過熱する「中学校受験」と謎多き「小学校受験」はどちらが得か…お受験で“偏差値”が絶対的な基準にならない理由
最終学歴を意識した受験の現実
小学校受験・中学受験を問わず、多くの親御さんが「最終学歴(大学の序列)」を意識しているのは否めません。
例えば、100人中80人が東大に進学する中高一貫校と、100人中20人が東大に進学する学校の両方に合格した場合、ほとんどの親御さんは前者を選ぶでしょう。
しかし、前者の「100人中80人に入る可能性」と、後者の「100人中20人に入る可能性」は、必ずしも前者の方が高いとは言い切れず、それぞれの子どもの特性によって変わります。
東大合格者が80人いる学校では、スピード感のある競争環境の中で切磋琢磨し、周囲に食らいついていけるタイプの子は大きく成長するでしょう。ただし、一度つまずくと差が一気に開くリスクもあります。常に誰かの背中を追いかける環境が合うかどうかは、子どもの性格次第です。下位20%に入ってしまう可能性も考慮する必要があります。

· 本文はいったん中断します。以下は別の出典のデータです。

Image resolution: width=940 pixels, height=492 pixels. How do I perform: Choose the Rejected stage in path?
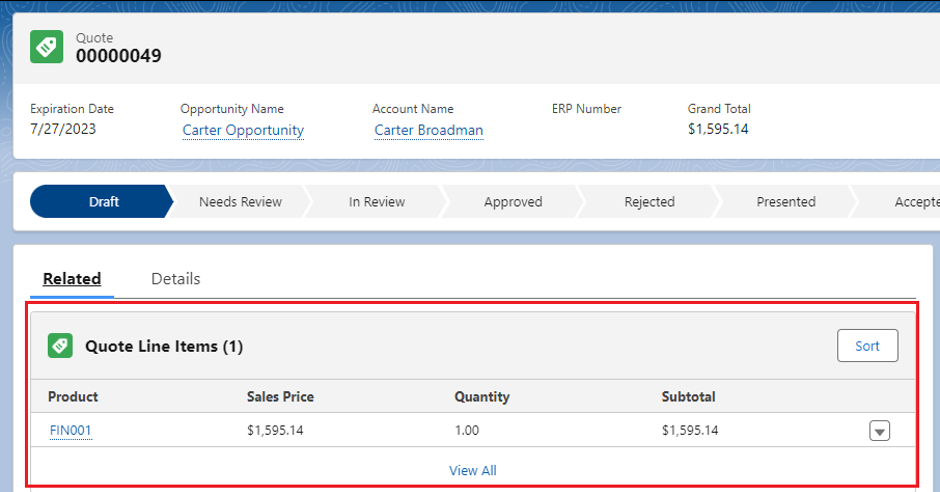coord(649,202)
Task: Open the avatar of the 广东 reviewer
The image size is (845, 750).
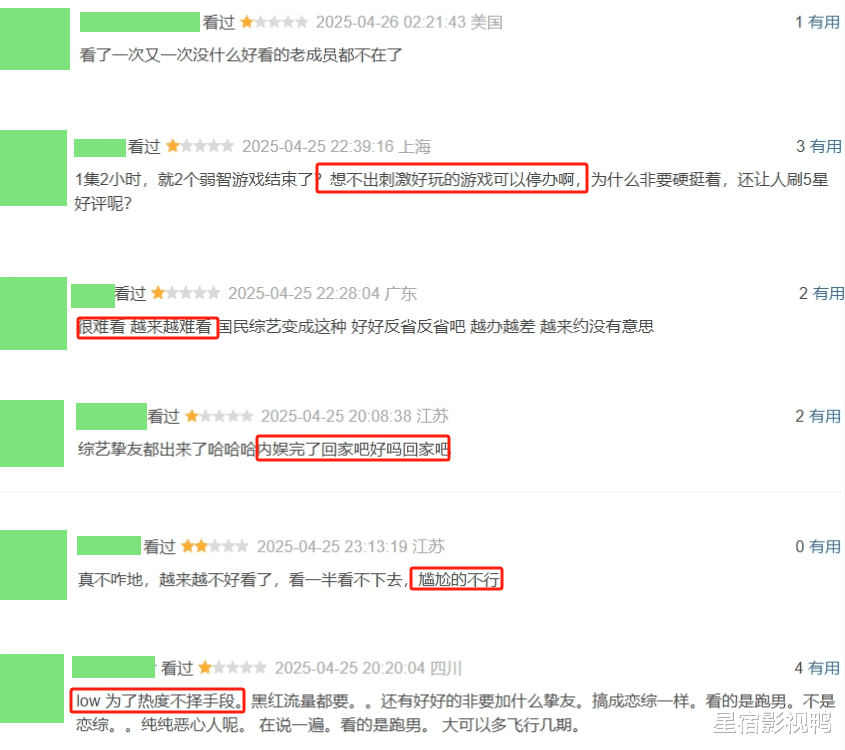Action: point(33,314)
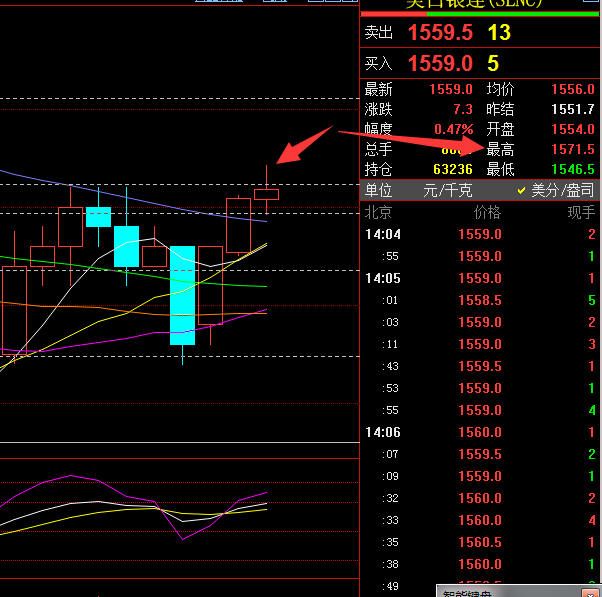602x597 pixels.
Task: Close the smart keyboard popup
Action: 590,593
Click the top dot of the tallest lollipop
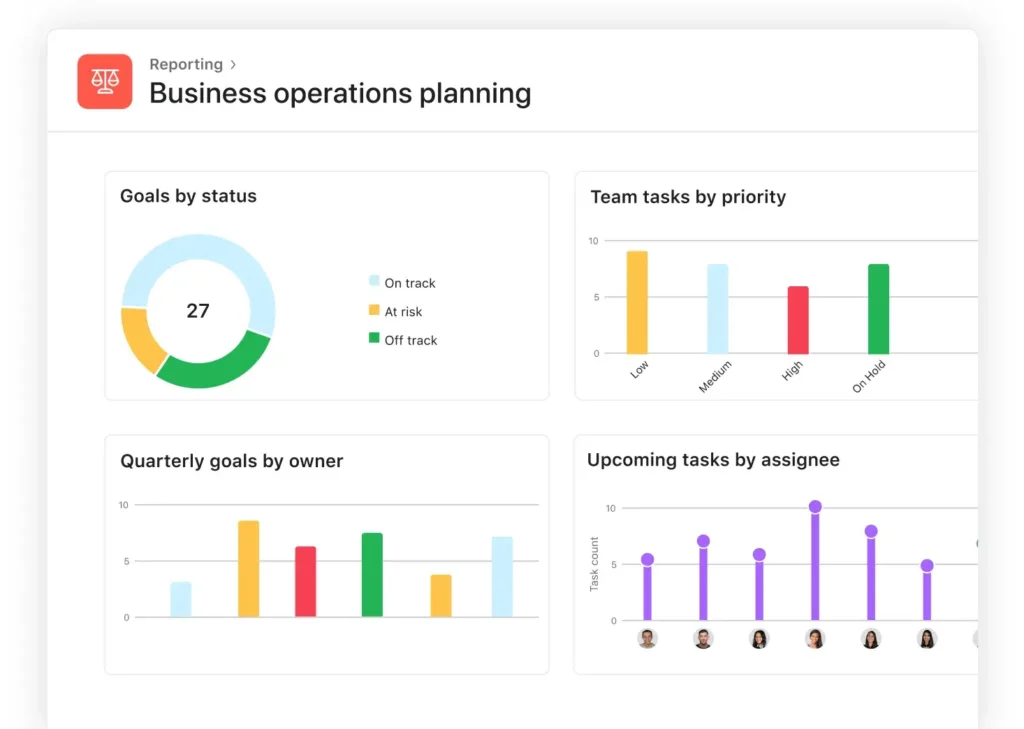Image resolution: width=1024 pixels, height=729 pixels. [x=815, y=507]
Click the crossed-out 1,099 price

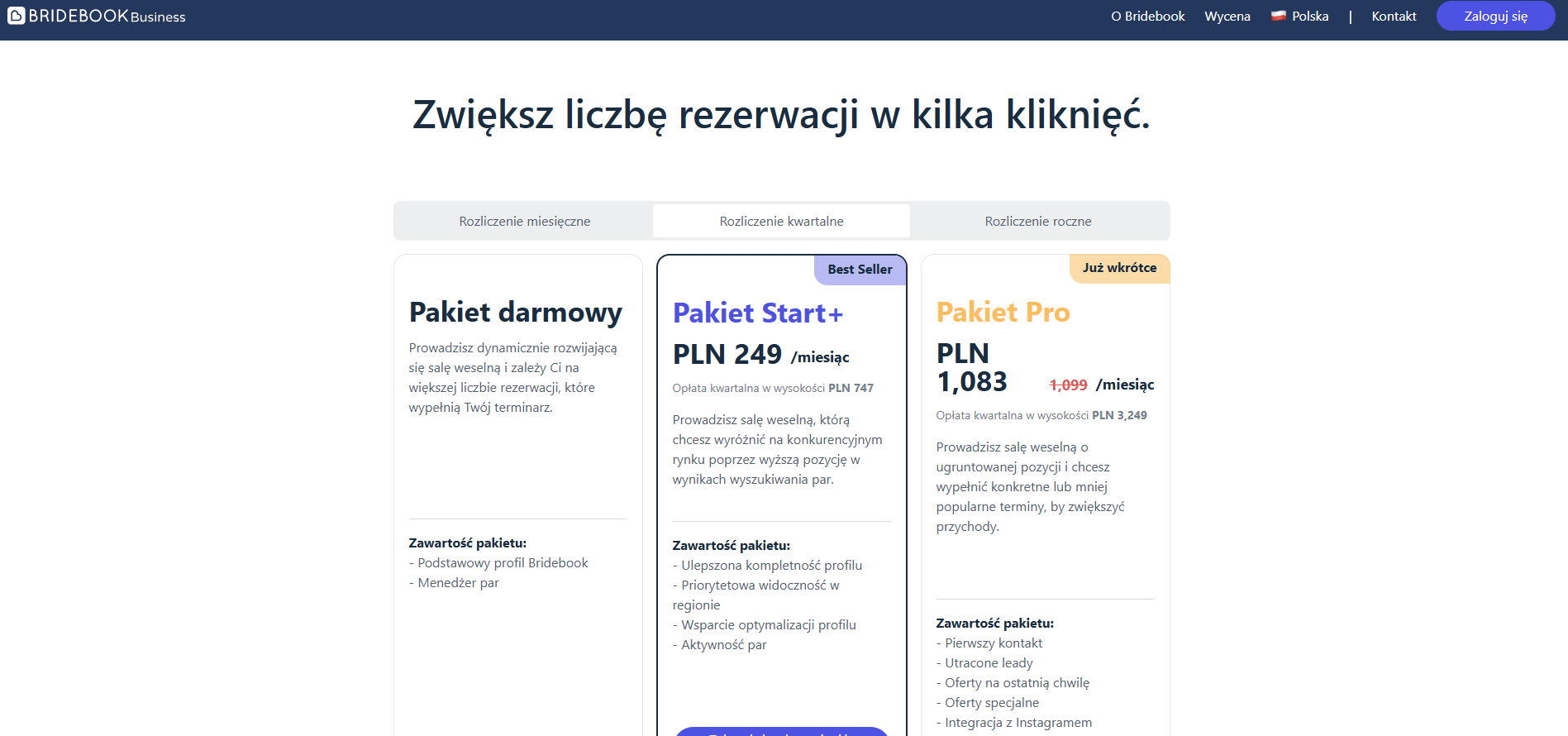[1068, 385]
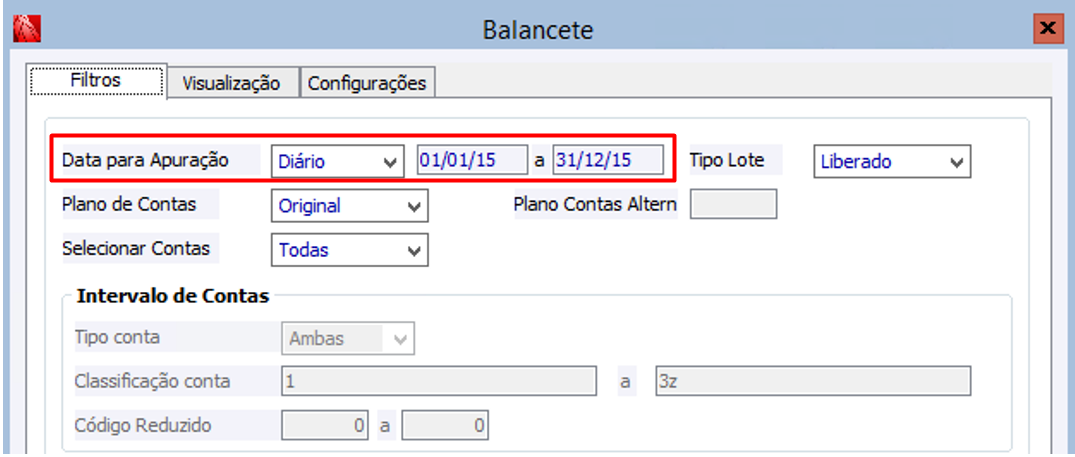1075x457 pixels.
Task: Switch to the Filtros tab
Action: [97, 80]
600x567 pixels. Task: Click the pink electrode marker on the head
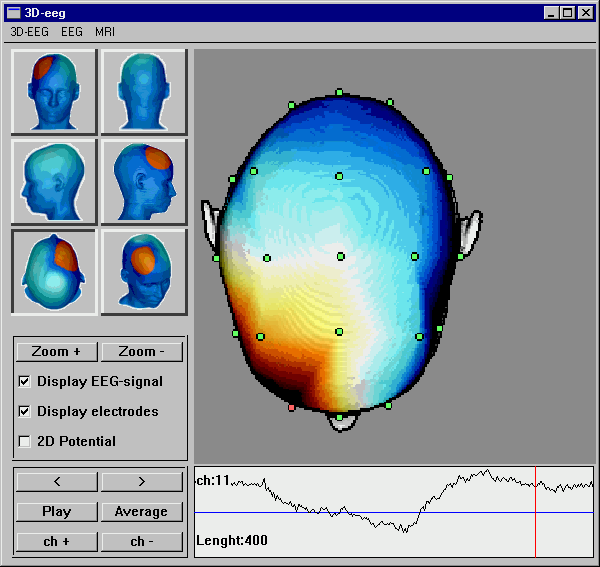(292, 408)
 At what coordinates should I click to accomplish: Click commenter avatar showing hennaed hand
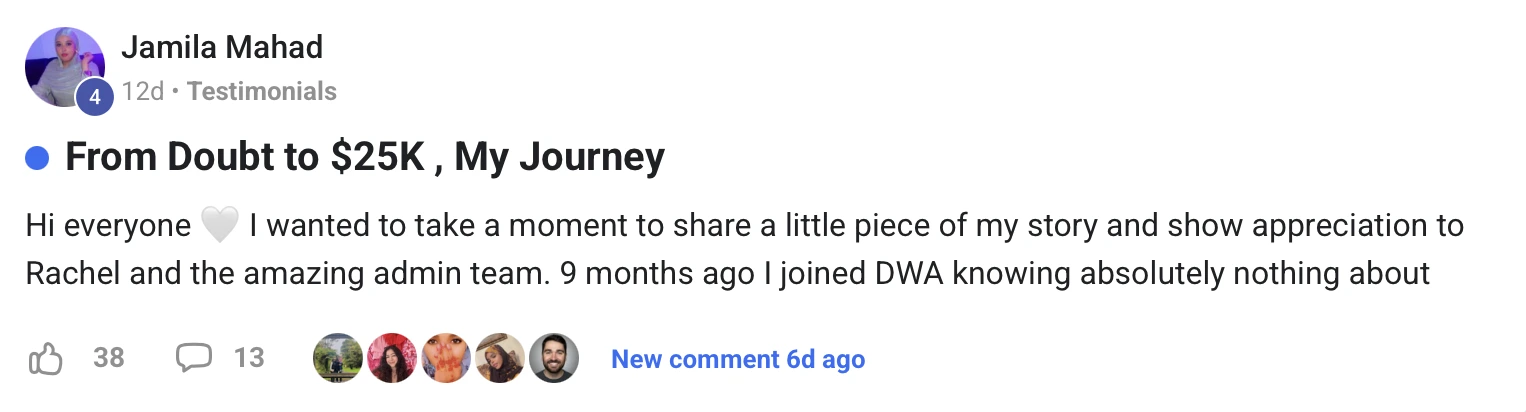(446, 358)
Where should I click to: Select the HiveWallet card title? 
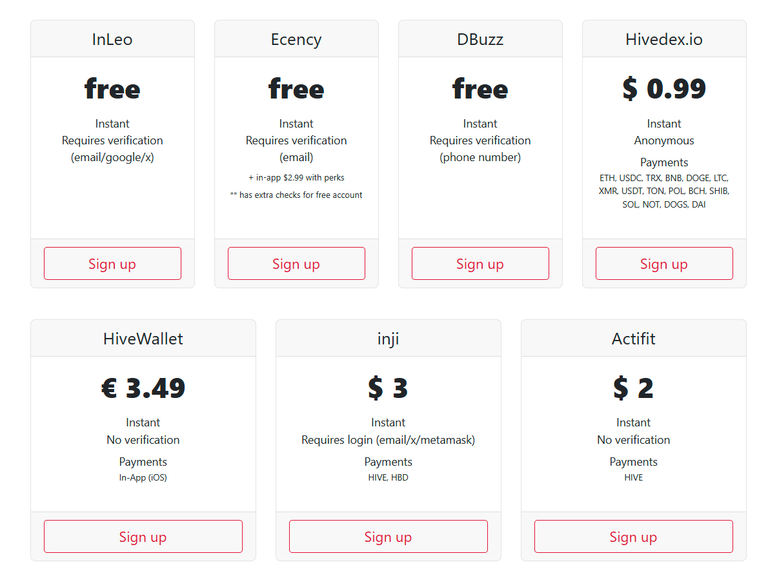143,338
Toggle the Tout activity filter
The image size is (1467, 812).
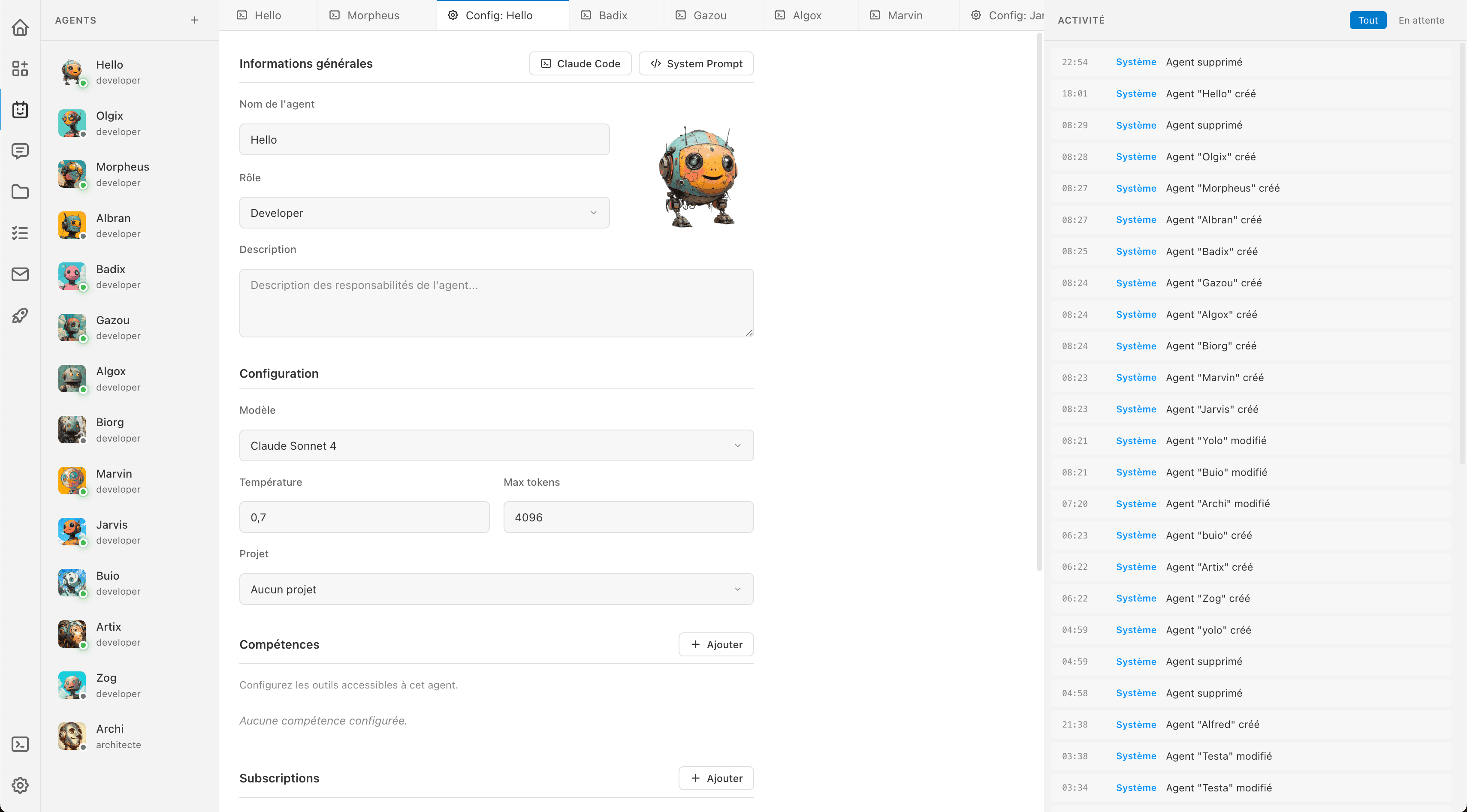tap(1367, 21)
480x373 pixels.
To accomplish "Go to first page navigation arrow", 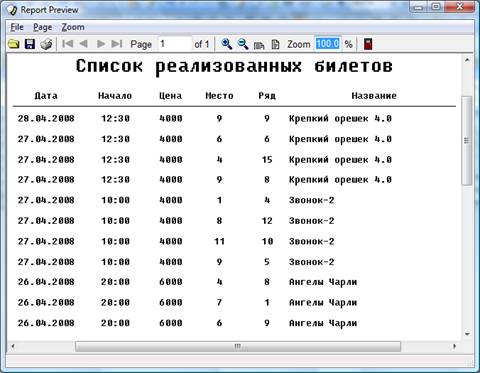I will click(68, 44).
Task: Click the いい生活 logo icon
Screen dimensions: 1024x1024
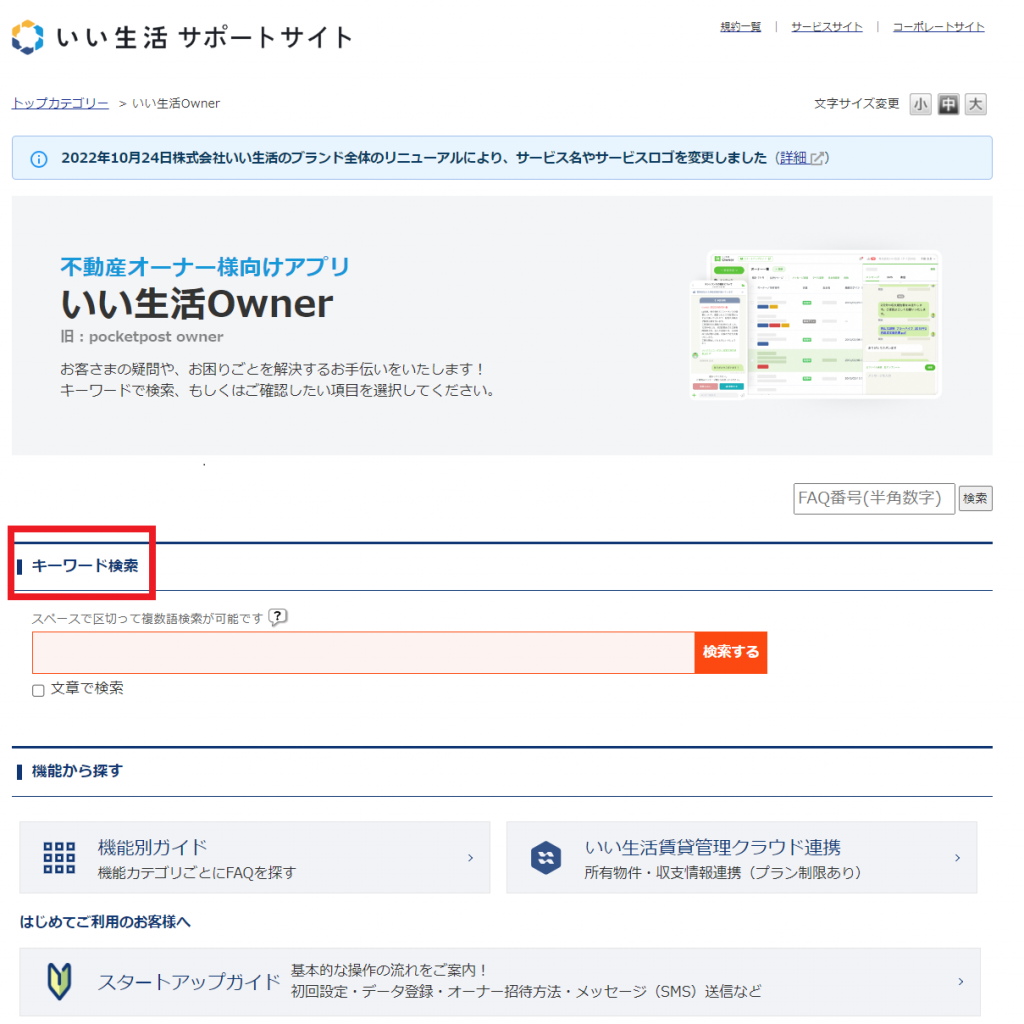Action: (28, 37)
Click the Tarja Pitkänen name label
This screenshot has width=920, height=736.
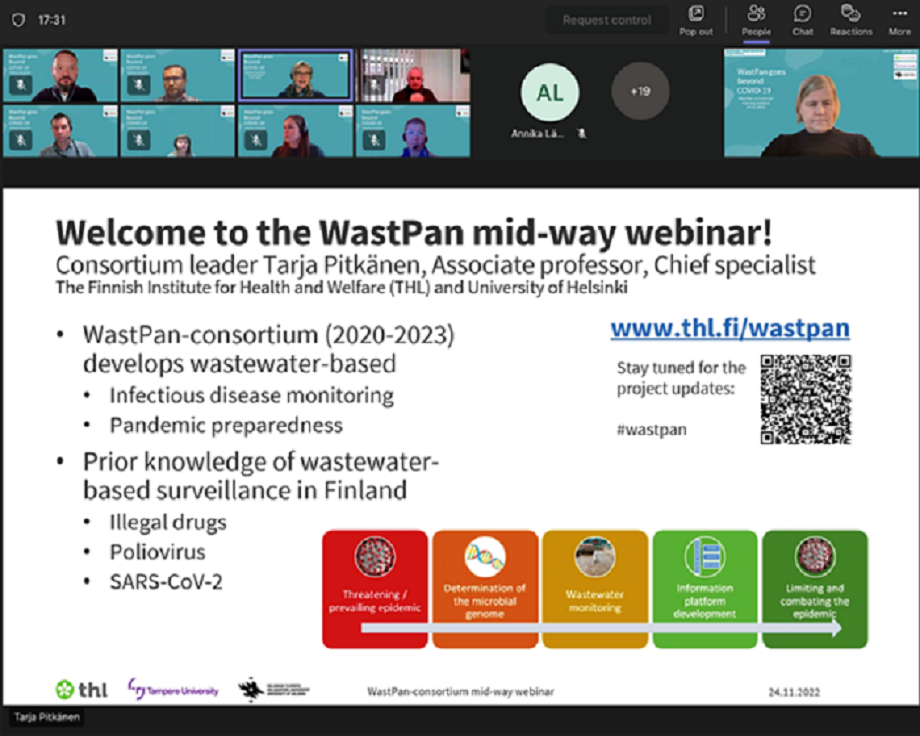pyautogui.click(x=48, y=717)
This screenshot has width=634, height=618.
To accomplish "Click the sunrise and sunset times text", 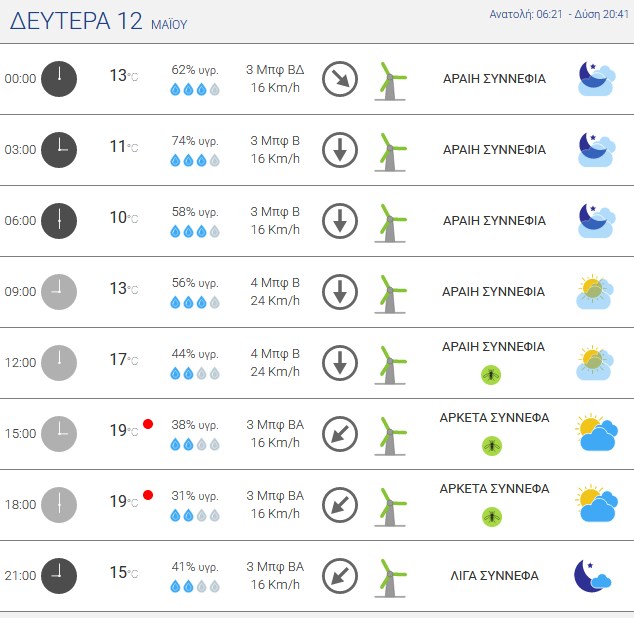I will 559,14.
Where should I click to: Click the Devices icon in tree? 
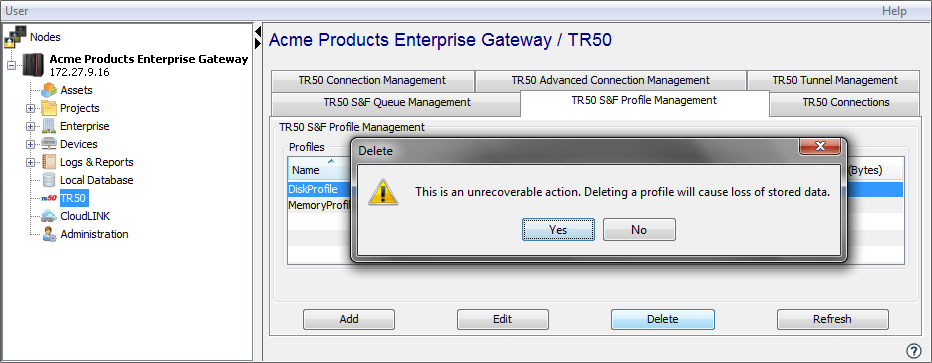click(49, 144)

一方で、東大合格者が20人の学校では、先頭に立って走ることが得意な子が、自信を持ち、「自分はできるんだ」という高い自己効力感を育みながら学力を伸ばせる可能性があります。しかし、流されやすい子は、周囲のペースに影響されてしまい、十分に力を発揮できないかもしれません。
実際には、ここまで極端なケースは少ないですが、"少しでも偏差値の高い学校の合格を目指す"という、偏差値志向の小学校受験、一般的な中学受験の考え方が、本当に最適なのかという点は、再考する必要があるでしょう。
中距離走に例えるなら、ハイレベルなAチームの集団で走ることでタイムが伸びる子もいれば、先頭を走れるBチームで走る方が成長する子もいるということです。
また、仮にAチームの方がタイムが良くなるとしても、Bチームで先頭を走る方が本人にとって楽しいのであれば、それはそれで価値があることなのではないでしょうか。
親が求めるのは「学歴」か、それとも「最適な教育環境」か
教育環境の選び方は、本来「その子の心身・学力が最も伸びる環境」を探すことであるはずです。
近年、公立の小中学校でも学区を選べるケースが増え、「家から近い」「友達が多い」「校長先生の評判が良い」など、さまざまな要素を考慮して学校を選ぶようになっています。こうした判断の根底には、「我が子にとって最適な環境はどこか」 という視点があるはずです。
ましてや、小学校受験や中学受験では、さらに多くの学校の中から選択できるにもかかわらず、「偏差値」だけを重視してしまうのは、本来の環境選びとしては勿体ないと言わざるを得ません。6年間(または12年間)を過ごす学校を選ぶのなら、もっと多角的な視点を持つことが大切です。
冒頭の「小中高一貫校」の話に戻ると、もし小学校からの内部進学生と中高からの入学生に差があるとすれば、それは「偏差値」ではなく、「教育環境に対する意識の違い」 によるものかもしれません。つまり、「我が子が最も成長できる環境をどう選んだか」 の違いです。
確かに、私立小学校に通う家庭の教育意識は高いですが、中学受験を経て入学した家庭も同様に教育熱心です。むしろ、中学受験を経験した生徒のほうが、学力や集中力の面でアドバンテージを持つことも少なくありません(もちろん、内部進学生には英語学習の継続などのメリットもあります)。
いずれにせよ、大切なのは「どのように入学したか」ではなく、「入学後の6年間でどれだけ成長できるか」であることは間違いないでしょう。